May 27 2013 at 9:11pm
I think the use of the word “irrational” is the more disagreeable word in the two paragraphs. Perhaps “foolish” is a better description, but it doesn’t seem irrational for Coca Cola to lobby to boost its sales, food stamp recipients to want subsidization and more consumer choice, and for politicians to accrue votes/donations as a result of appearing to care for the poor.
Lee Waaks
May 28 2013 at 12:53pm
Mr. Henderson,
You were correct to single out the word “we” in Mr. Allison’s post (excellent essay on Antiwar.com, by the way!). However, you should have singled out the word “irrational” as well. That word is overused and abused. No economic actor is irrational; we all have rational goals/preferences. Unfortunately, too many pursue goals/preferences that result in impositions upon others. This behavior is not irrational, just abusive. See the _Myth of the Closed Mind_ (Ray Percival) for a more detailed exposition of human rationality.
Jake
May 28 2013 at 1:11pm
Prof. Henderson, your Who is ‘We’? essay is terrific. Thanks for the link!
A6
May 28 2013 at 8:01pm
Brianna writes:
“That’s not really fair, getting annoyed at him over something as simple as the use of the word ‘we.’ Even in a world where we understand that the individual comes first, there is still such a thing as a society, and a need for a way to refer to the actions of that society in concert.”

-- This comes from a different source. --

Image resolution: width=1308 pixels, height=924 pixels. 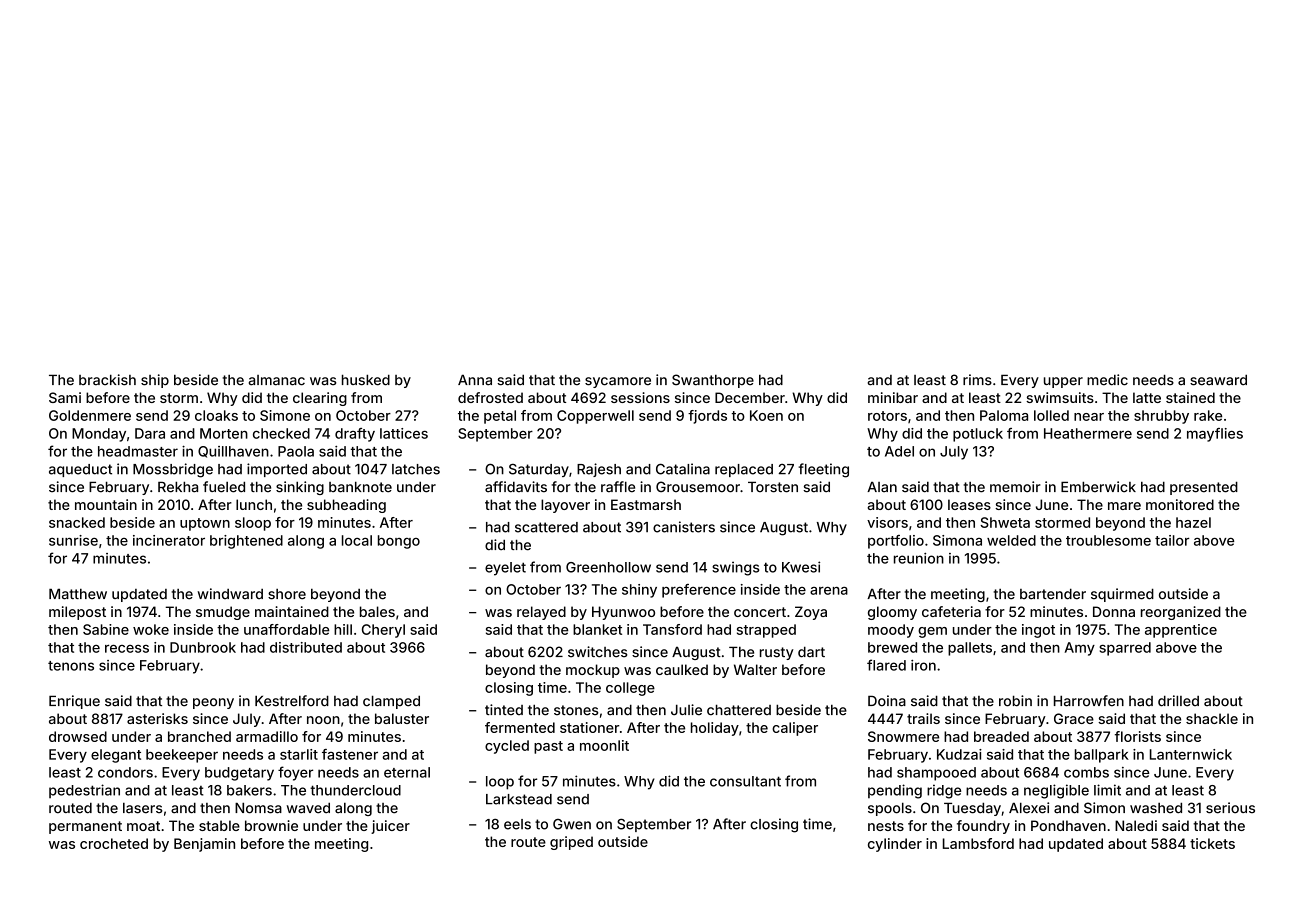 I want to click on dart, so click(x=811, y=652).
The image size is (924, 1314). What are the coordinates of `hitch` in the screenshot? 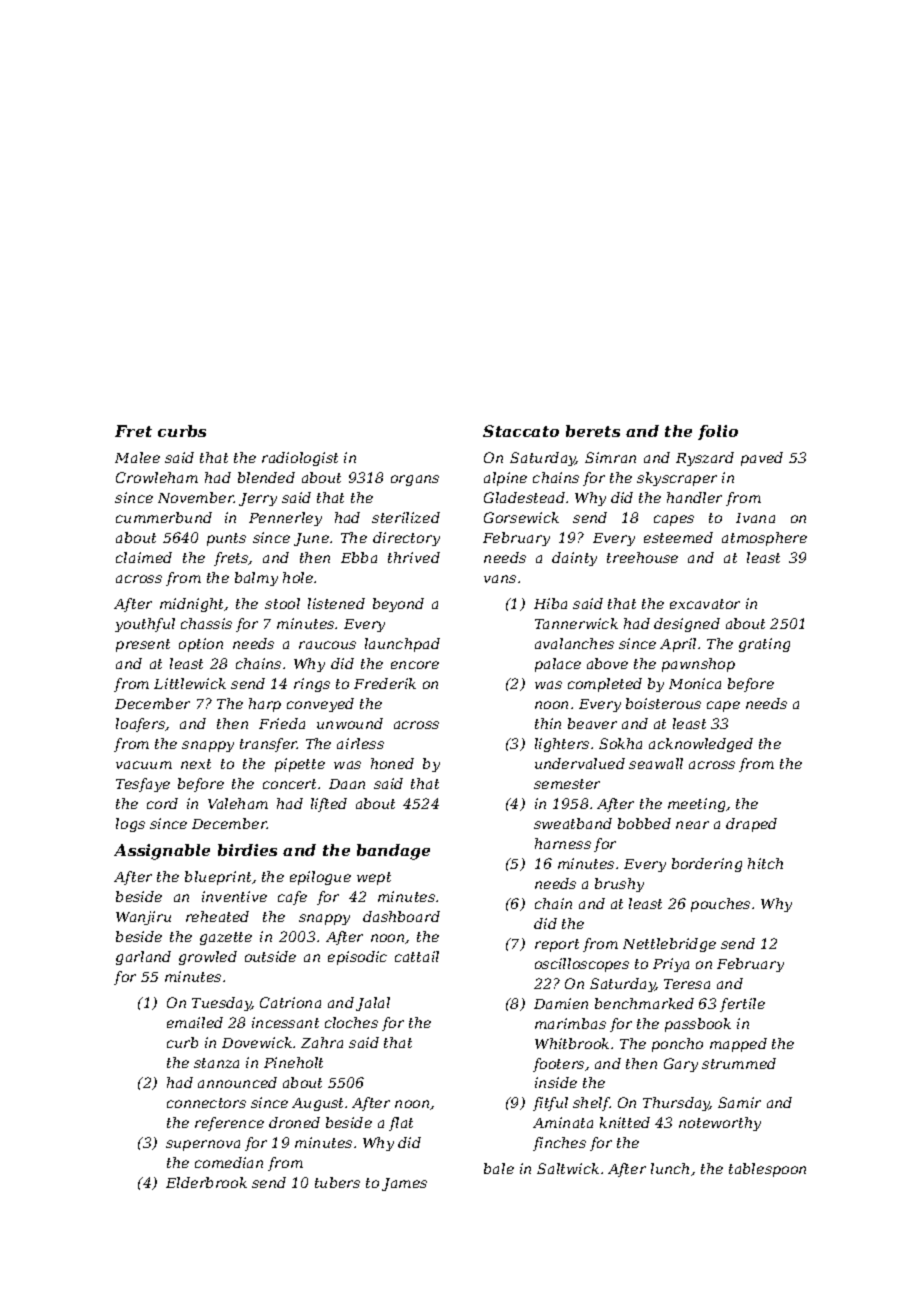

Who is this “we” who understands that the individual comes first?
guthrie
May 29 2013 at 1:03pm
I second Jake.
My favorite concepts (cobbled together):
“The great tragedy of collectivism, the organic view of society, is that it makes people heartless – they become incapable of seeing the real losses and hurts inflicted on innocent people because they stop seeing them as individuals… [c]ollectivism is the ugliest ideology in the world. It has been directly responsible for well over 100 million deaths in the 20th century.”
Ken B, if your ’emergent entities’ concept logically concludes a collectivist approach to governance, then I would suggest there is little difference between your conception and those which have scourged humanity for the last 100+ years. What might be the difference?
Ken B
May 29 2013 at 3:46pm
guthrie:
Governance is logically “collective” isn’t it? If I am the only person I don’t need much governance. But the need for governance does not even logically imply the need for government, much less the need for Stalin. So stating a plain fact really does not make a nazi communist collectivst guthrie.
An interesting example is language. If I shout “Fire” in a crowded theatre then I do no harm if I live in far off Panopsopis, where the syllable “fire” connotes approval. They use “bravo” to warn of flames. Please explain that without reference to cultural concepts.